Schon Goethe und Schelling im achtzehnten Jahrhundert haben vor der das Leben verarmenden und einebnenden, letztlich totmachenden Tendenz der rein quantitativ-mathematischen abendländischen Wissenschaft gewarnt. Ludwig Klages beschrieb später diesen „Geist“ der abendländischen Wissenschaft resolut als „Widersacher der Seele“. Mit Hilfe dieses Geistes hat sich das Lebewesen Mensch heute zum „Herrn des Lebens“ aufgeschwungen, und dadurch wurde zumindest für einen Teil der Menschheit das Leben tatsächlich „optimiert“, „verbequemlicht“. Doch die Bilanz für das Leben insgesamt geriet dabei in Schieflage.

Sämtliche Lebensphilosophen sind sich einig: Im Leben selbst wohnt der Trieb, sich grenzenlos auszubreiten und jede „Nische“ auf Mutter Erde zu erobern und auszufüllen. Neben und nach den Bakterien (und den Ratten) verfügt inzwischen der Mensch über die größten Potentiale zur Vermehrung seiner selbst, doch diese aktuellen Potentiale resultieren nicht aus der sogenannten (arterhaltenden) „Schwarm­intelligenz“, sondern sie sind ausschließlich „wissenschaftsgestützt“, wurzeln nicht spontan im Leben selbst. Und deshalb wohnt der Tod in ihnen.

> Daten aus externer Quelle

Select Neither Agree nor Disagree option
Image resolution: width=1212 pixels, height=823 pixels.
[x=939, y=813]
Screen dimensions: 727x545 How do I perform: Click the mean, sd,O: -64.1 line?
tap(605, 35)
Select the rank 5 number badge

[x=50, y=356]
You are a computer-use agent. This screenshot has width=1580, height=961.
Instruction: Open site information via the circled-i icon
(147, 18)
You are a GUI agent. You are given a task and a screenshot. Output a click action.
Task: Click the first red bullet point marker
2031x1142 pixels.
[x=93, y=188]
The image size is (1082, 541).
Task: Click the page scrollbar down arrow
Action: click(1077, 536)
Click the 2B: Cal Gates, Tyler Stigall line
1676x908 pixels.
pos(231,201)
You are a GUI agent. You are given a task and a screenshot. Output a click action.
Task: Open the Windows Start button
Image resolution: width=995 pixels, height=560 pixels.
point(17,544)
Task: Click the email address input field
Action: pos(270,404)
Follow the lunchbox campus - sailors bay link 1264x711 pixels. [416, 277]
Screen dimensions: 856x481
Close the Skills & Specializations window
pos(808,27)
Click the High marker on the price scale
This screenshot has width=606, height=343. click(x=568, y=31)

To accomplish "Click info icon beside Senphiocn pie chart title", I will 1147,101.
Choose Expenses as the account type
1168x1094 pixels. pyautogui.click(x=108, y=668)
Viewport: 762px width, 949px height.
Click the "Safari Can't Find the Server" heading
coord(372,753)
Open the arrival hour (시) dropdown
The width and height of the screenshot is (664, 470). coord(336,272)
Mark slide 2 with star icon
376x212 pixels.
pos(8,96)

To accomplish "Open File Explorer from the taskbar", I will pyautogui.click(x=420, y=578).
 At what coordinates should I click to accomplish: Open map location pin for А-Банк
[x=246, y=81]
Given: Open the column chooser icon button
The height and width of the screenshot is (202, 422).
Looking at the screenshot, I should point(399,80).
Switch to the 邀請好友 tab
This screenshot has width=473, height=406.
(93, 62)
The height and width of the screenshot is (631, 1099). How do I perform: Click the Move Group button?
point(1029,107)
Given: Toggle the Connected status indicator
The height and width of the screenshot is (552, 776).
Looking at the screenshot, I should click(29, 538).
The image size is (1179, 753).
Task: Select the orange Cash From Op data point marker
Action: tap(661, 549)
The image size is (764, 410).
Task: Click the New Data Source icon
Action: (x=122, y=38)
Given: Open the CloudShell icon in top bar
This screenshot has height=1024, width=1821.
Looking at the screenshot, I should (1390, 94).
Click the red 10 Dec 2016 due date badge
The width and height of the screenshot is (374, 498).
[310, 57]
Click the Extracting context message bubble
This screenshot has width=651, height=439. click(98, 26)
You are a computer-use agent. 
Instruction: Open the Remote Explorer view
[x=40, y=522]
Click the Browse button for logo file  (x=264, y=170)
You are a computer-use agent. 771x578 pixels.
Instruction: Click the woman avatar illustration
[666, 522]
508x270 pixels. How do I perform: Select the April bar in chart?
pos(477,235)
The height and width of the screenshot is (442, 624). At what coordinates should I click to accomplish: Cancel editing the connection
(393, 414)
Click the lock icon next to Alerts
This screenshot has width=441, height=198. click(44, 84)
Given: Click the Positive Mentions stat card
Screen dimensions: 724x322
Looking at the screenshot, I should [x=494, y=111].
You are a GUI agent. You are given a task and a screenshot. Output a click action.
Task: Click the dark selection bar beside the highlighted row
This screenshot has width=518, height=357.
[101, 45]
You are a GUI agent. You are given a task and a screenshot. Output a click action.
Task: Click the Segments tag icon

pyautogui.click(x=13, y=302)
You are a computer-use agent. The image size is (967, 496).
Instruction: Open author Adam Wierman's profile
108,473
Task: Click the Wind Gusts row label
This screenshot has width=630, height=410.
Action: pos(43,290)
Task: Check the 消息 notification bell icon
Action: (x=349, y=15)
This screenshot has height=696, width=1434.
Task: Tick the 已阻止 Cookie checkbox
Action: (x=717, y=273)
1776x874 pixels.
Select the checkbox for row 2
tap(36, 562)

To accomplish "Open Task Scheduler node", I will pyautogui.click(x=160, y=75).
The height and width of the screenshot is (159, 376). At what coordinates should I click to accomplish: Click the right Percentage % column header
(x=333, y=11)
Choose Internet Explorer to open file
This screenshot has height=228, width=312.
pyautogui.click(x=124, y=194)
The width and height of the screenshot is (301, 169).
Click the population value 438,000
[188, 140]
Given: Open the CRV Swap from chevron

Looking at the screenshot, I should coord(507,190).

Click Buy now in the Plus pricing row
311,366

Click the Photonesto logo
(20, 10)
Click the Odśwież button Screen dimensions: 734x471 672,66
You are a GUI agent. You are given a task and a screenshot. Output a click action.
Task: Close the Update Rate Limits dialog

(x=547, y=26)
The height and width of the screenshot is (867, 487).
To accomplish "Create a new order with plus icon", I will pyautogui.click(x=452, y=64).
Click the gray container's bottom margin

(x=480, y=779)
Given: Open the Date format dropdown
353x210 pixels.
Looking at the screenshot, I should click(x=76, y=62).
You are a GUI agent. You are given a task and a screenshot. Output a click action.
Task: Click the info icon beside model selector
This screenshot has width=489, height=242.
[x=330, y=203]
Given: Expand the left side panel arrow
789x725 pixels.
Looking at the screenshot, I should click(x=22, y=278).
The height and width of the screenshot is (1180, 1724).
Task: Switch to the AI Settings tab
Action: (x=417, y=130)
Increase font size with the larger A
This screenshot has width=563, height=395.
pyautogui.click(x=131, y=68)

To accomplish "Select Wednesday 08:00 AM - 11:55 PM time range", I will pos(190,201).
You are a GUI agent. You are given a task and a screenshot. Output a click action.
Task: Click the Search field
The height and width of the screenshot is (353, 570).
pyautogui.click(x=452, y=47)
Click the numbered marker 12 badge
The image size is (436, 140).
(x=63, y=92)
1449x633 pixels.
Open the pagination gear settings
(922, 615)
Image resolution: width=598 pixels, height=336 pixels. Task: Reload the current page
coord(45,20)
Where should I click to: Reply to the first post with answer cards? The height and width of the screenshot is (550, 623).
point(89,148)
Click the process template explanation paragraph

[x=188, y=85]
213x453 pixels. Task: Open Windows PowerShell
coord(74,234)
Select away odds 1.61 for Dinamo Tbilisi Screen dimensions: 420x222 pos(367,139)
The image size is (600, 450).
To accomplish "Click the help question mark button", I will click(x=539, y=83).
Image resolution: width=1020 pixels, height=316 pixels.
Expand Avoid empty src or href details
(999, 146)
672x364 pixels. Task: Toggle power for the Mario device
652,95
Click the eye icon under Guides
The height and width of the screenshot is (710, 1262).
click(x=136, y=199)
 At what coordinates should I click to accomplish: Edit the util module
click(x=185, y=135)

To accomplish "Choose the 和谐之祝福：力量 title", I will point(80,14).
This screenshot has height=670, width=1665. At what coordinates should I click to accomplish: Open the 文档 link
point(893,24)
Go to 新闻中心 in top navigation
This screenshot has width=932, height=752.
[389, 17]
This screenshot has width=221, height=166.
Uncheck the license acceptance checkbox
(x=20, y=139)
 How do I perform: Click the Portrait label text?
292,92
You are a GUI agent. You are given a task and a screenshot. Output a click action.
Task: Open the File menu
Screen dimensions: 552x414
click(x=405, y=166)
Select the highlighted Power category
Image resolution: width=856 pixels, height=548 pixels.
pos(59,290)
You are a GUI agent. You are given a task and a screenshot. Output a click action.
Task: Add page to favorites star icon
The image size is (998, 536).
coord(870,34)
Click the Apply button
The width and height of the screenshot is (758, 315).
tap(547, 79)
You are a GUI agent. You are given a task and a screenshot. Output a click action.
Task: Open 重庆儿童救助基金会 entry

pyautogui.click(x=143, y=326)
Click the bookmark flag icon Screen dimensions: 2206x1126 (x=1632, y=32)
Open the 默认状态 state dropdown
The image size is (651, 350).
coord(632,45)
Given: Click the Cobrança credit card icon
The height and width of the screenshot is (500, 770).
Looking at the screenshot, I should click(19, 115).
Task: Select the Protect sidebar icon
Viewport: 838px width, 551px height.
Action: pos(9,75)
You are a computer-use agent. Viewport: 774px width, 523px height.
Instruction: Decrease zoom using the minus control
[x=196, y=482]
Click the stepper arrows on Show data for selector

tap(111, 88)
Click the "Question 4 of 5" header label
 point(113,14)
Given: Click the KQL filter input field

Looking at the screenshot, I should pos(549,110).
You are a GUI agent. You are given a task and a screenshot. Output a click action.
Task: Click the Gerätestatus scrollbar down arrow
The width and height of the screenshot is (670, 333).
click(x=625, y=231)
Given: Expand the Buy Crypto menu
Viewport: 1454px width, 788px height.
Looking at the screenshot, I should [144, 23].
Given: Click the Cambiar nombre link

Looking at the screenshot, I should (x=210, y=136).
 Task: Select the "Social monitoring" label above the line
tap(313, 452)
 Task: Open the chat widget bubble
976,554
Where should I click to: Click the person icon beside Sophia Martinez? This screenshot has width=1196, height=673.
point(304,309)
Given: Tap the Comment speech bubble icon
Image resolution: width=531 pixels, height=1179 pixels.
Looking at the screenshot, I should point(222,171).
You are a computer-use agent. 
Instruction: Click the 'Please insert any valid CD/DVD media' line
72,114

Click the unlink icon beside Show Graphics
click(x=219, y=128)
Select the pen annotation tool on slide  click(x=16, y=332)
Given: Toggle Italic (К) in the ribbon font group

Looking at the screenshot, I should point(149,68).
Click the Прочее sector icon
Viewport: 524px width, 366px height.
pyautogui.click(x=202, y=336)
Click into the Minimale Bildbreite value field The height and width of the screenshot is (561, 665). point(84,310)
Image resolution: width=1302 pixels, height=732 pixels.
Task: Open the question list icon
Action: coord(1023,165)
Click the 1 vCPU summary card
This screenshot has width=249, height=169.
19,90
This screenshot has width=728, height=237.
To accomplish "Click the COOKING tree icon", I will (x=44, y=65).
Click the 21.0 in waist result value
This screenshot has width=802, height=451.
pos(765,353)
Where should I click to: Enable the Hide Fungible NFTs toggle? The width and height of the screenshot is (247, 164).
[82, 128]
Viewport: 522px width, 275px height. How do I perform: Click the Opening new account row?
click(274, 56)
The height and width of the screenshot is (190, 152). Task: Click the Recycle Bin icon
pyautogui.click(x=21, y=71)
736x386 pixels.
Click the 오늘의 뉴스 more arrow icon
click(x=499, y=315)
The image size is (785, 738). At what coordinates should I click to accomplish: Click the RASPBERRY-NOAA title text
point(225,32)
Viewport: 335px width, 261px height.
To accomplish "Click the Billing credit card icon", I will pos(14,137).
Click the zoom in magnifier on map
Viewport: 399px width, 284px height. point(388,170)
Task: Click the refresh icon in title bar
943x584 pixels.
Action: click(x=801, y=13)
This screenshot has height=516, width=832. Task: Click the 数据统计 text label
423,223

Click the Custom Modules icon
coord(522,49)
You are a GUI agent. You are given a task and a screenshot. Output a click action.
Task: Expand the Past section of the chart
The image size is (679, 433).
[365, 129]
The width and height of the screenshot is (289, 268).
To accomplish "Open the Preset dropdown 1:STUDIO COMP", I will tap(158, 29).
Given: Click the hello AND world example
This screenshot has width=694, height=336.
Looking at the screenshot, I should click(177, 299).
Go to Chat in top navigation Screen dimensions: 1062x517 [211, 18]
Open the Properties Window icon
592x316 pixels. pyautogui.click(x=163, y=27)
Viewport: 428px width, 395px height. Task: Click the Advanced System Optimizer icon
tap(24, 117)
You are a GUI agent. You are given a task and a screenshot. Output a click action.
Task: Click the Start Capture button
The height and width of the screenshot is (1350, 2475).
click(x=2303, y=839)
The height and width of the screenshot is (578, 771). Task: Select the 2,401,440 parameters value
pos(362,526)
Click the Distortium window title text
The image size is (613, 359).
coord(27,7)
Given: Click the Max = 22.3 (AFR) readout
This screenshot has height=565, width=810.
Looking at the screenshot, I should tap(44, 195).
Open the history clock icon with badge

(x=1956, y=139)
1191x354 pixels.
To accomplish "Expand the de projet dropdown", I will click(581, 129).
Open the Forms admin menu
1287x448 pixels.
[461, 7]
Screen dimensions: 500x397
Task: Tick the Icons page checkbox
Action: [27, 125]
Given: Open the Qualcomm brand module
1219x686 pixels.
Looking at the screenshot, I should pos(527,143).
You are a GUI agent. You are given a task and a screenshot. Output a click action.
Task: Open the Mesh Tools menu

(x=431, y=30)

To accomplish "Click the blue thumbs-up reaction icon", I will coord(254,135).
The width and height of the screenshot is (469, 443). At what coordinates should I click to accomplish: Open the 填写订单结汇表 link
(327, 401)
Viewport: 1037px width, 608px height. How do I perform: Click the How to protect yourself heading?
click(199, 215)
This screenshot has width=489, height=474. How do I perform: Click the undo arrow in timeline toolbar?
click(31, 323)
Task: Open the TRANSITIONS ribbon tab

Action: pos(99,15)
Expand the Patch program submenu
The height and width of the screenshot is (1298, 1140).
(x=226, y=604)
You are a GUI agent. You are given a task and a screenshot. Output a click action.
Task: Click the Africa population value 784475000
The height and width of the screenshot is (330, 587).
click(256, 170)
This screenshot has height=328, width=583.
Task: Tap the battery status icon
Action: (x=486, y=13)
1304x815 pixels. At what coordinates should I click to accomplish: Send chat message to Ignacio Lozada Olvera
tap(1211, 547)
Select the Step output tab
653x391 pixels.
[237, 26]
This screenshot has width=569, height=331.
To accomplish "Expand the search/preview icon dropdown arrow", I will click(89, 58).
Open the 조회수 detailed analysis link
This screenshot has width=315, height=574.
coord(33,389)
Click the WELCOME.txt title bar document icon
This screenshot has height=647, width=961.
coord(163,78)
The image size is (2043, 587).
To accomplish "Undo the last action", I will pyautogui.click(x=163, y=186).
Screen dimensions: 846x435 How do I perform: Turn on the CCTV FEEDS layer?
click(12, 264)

Immer mehr Arten sterben aus, und der Mensch ist dafür verantwortlich. Bei anderen hat ihre Indienststellung durch den Menschen die genetische Variabilität außerordentlich verringert. Und auch innerhalb der Art Mensch selbst wird das Leben immer einförmiger, gestalt-ärmer, „gleicher“. Eine „ökologische Bewegung“ ist vielerorts herangewachsen, die „das Leben bewahren und retten“ will, und sie gewann auch politischen Einfluß. Doch ihre Wirkung ist – wie von Pankraz ausführlich gezeigt wird – überwiegend kontraproduktiv, verstärkt das Übel eher noch, statt es zu mildern.

Nun, das Buch „Mutter Erde, Vater Gott“ ist keine Kampfschrift und auch kein Ratgeber, wie man dem Leben besser helfen könnte. Sein Anliegen ist viel bescheidener. Es schildert „nur“ die mannigfachen Perspektiven auf das Phänomen des Lebens durch den Lauf der Zeiten, in der Hoffnung freilich, daß beim Leser durch die Lektüre die Empfindlichkeit und das liebende Interesse für die Vielfalt des Lebens vertieft werden.

Nachdenken über das Leben, sagte Pankraz oben, ist wie eine Reise durch Klingsors   Zaubergarten. Man kann darin wirklich auf böse Gedanken kommen, zumindest von der Fülle der Blüten und Düfte betäubt werden. Aber man kann das Gefilde auch, wie Parzifal bei Richard Wagner, am Ende hochbelehrt verlassen, erquickt und gestärkt für weitere Kämpfe des Lebens.